§ Required work: Return exactly the lines from the one containing "The height and width of the screenshot is (419, 576)." through the last line of the records below, both included, and leave out any pictures.
___ Data shown
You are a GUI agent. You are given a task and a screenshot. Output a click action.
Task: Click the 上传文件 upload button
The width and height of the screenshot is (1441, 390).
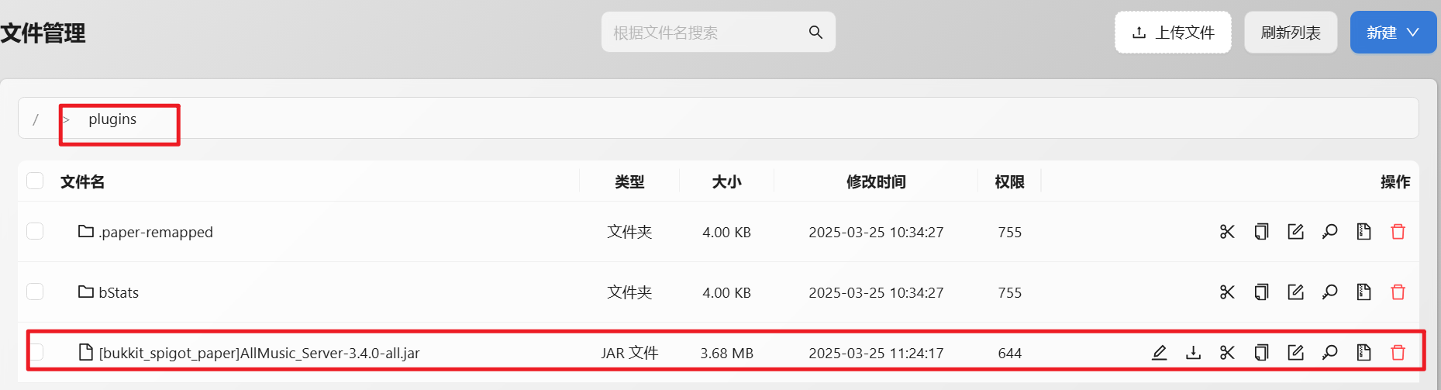point(1172,33)
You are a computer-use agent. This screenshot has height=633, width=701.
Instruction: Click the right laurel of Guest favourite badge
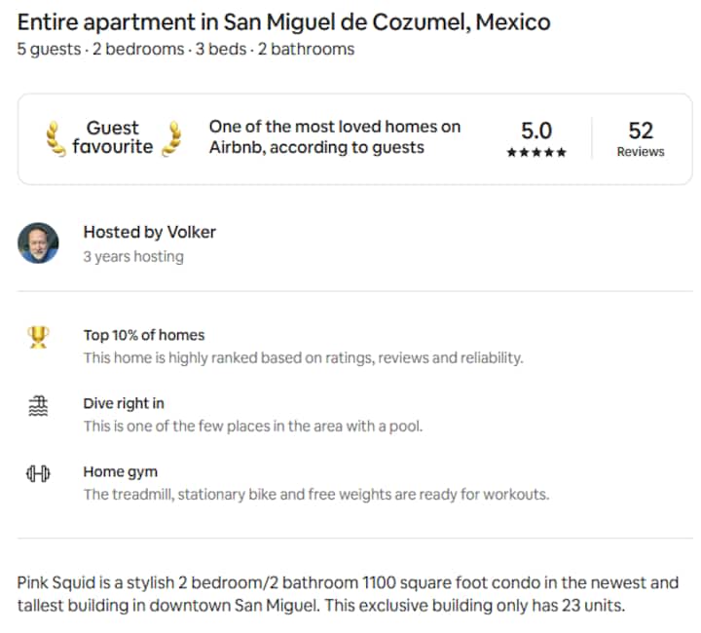[171, 137]
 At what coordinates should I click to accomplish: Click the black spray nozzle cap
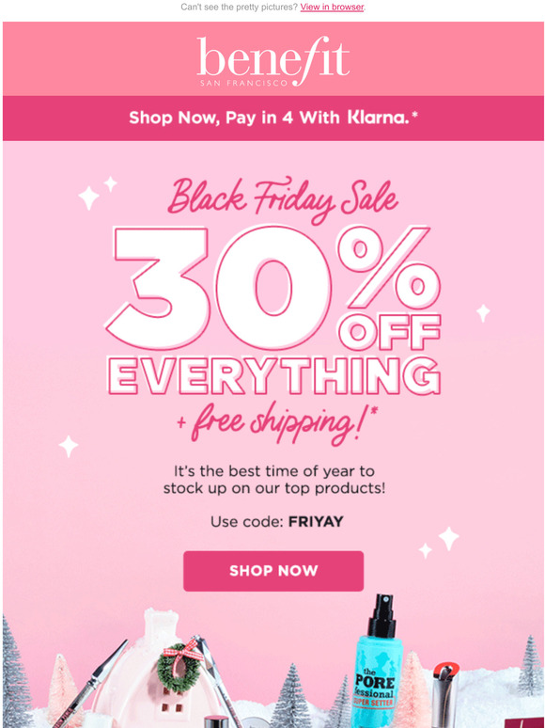click(x=381, y=615)
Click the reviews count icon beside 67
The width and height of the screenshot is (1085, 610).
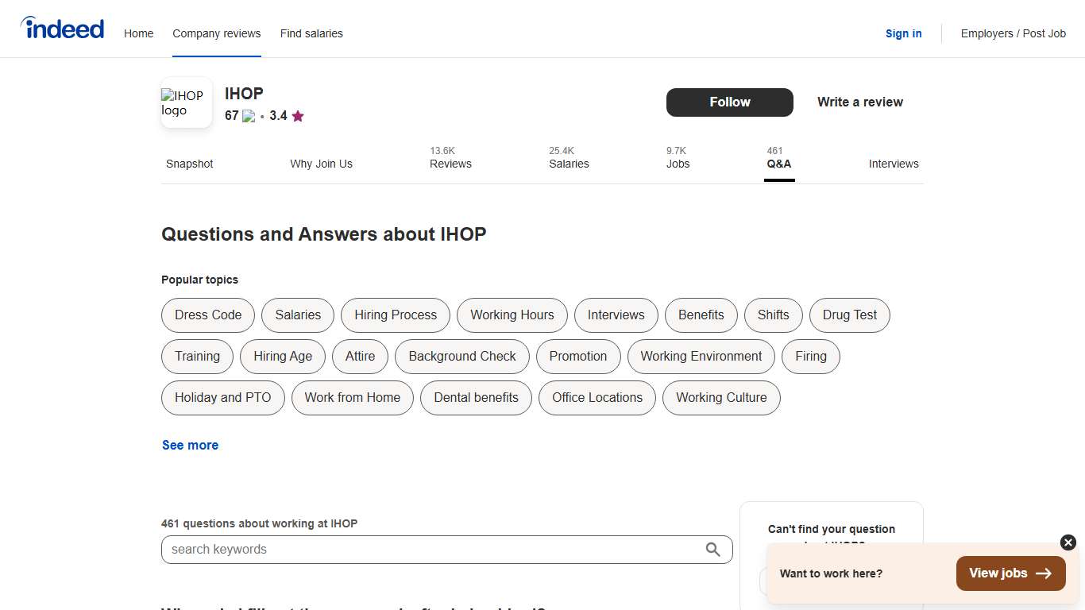click(247, 116)
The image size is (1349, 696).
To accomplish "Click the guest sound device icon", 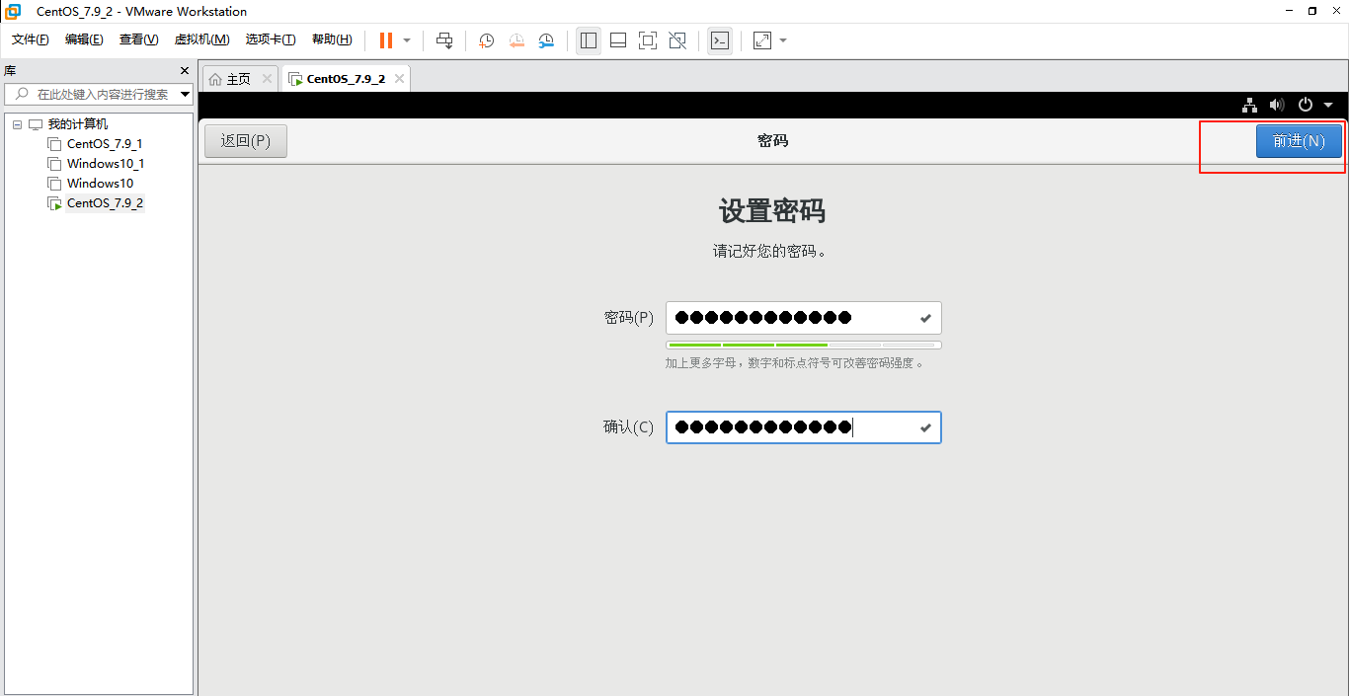I will pyautogui.click(x=1277, y=104).
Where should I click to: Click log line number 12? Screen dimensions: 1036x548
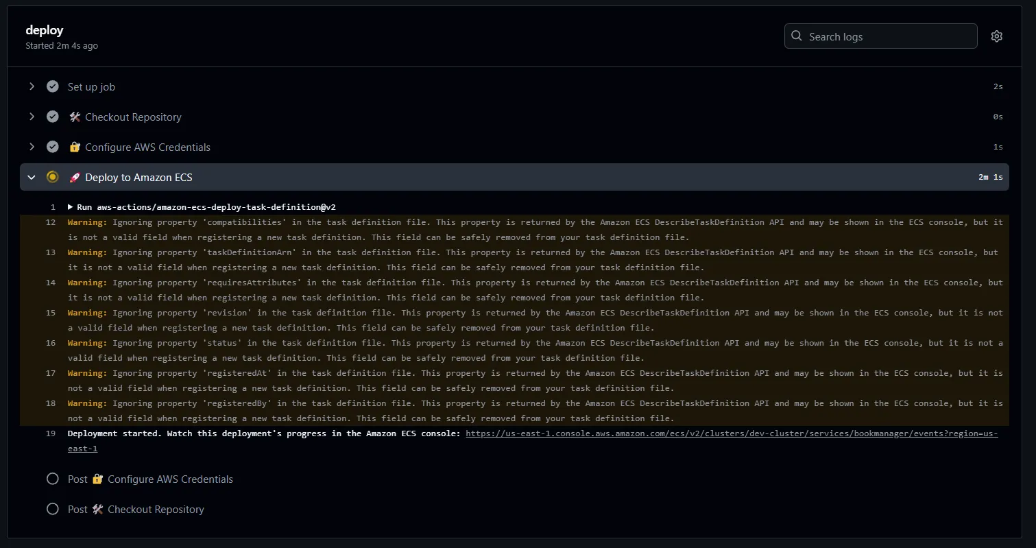pos(51,222)
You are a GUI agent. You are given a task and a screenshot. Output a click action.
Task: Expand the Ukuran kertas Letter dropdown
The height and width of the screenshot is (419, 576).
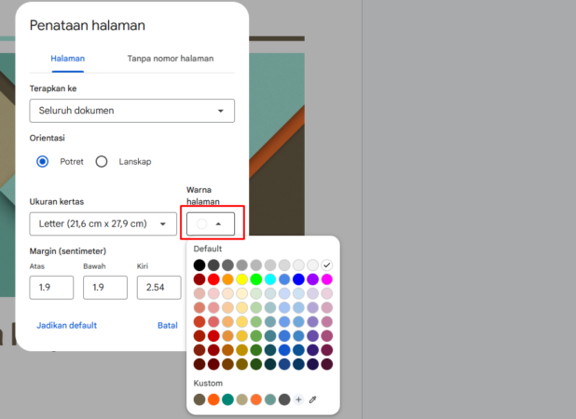(103, 224)
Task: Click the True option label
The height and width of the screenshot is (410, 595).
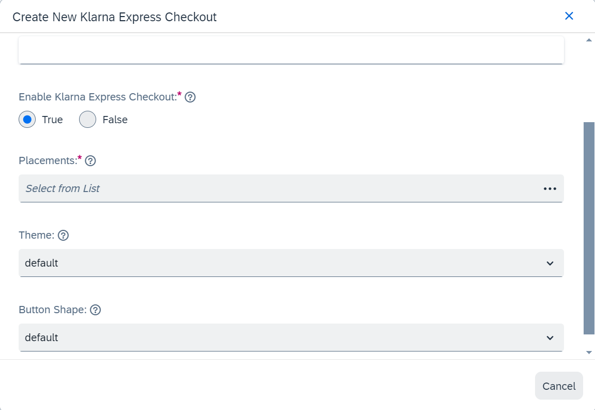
______
§ Response below:
The height and width of the screenshot is (419, 576).
(103, 224)
Task: Click the True option label
The height and width of the screenshot is (410, 595).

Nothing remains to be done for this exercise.